Vakit Gazetesini Ne Yapmalı?

RIDVAN KAYA

İnternet ortamının keskinlikleri kolaylaştıran niteliğinin Selahaddin Eş ile Vakit Gazetesi arasında ortaya çıkan soruna ilişkin yorumlara da yansıdığını görüyorum. Bu sayfada Selahaddin Abi’nin açıklamasının altına değerlendirmelerini yazan bazı yorumcular abartılı ve sert değerlendirmeler sergiliyorlar. Oysa ihtiyacımız olan şey itidalli bir tarzda düşünmek, sorgulamak ve hak üzre tavsiyeleşmek olmalı.

Selahaddin Eş birikimiyle, çabasıyla, mütevazılığıyla saygın bir abimiz. Hassas ve onurlu duruşu tanıyan herkesin yakinen şahitlik ettiği vasıflarıdır. Vakit’in tutumu en azından bu saygınlığa denk düşmemiş bir hareket olması nedeniyle yanlış olmuştur. Bu açıdan rahatsızlık meydana getirmesi doğaldır. Gerek okuyucusu olarak, gerekse haksız bir muameleye maruz kaldığı düşünülen saygın bir Müslümana sahip çıkma duyarlılığına sahip insanlar olarak tepki duyulması tabidir.
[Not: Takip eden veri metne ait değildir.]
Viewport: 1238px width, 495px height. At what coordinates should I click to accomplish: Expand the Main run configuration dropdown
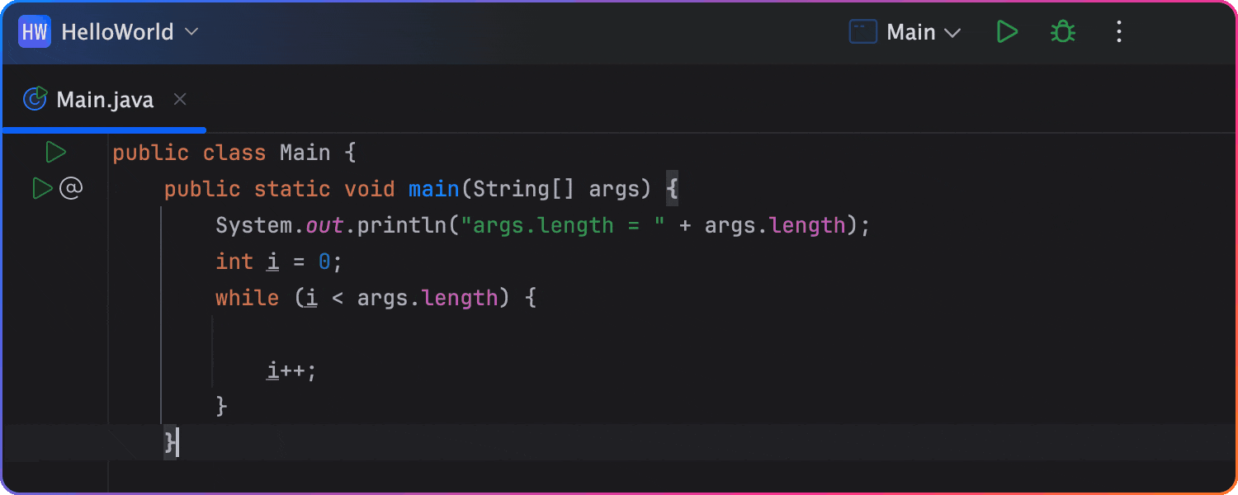pyautogui.click(x=952, y=33)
Mamafih konuyu çok ötelere taşıyan tutumlara da set çekmek gerekir. Bazı yorumcuların işi Vakit’i toptan mahkûm etmeye, yayın çizgisini baştan sona karalamaya, okuyucu boykotuna kadar vardırmaları hoş olmamıştır. Sanki bazılarının içlerinde biriktirdikleri öfkeyi en şedid biçimde sergilemeye kalktıkları gözlemlenmektedir. Bu tavır adalete uygun değildir; sorumluluklarımızla çelişir.

Haksöz dergisinde geçmişten bugüne dek Vakit’i çeşitli gerekçelerle eleştirdik, hala da eleştirmeyi sürdürüyoruz. Niçin? Çünkü Vakit İslami kesimin yayın organı olarak bilinmekte ve Müslümanlara hitap etmekte. Eleştirmeyi, en azından kardeşlik sorumluluğunun bir gereği olarak da sürdüreceğiz. Biz eleştirinin gerek kamuoyuna açık biçimiyle, gerekse de bizzat iletme, yüz yüze diyalog biçimiyle hem bir hak, hem de sorumluluk olduğuna inanıyoruz.   

Peki, Vakit’i kıyasıya eleştiren kardeşler Vakit’in Müslümanlar açısından öneminin, gerekliliğinin farkındalar mı? Vakit’i değişik yayınları dolayısıyla eleştirenler, Vakit’in gerek Türkiye gündemiyle, gerekse de Ümmet bağlamında sayısız defalar ortaya koyduğu hesapsız, cesur, samimi tutumun hakkını veriyorlar mı?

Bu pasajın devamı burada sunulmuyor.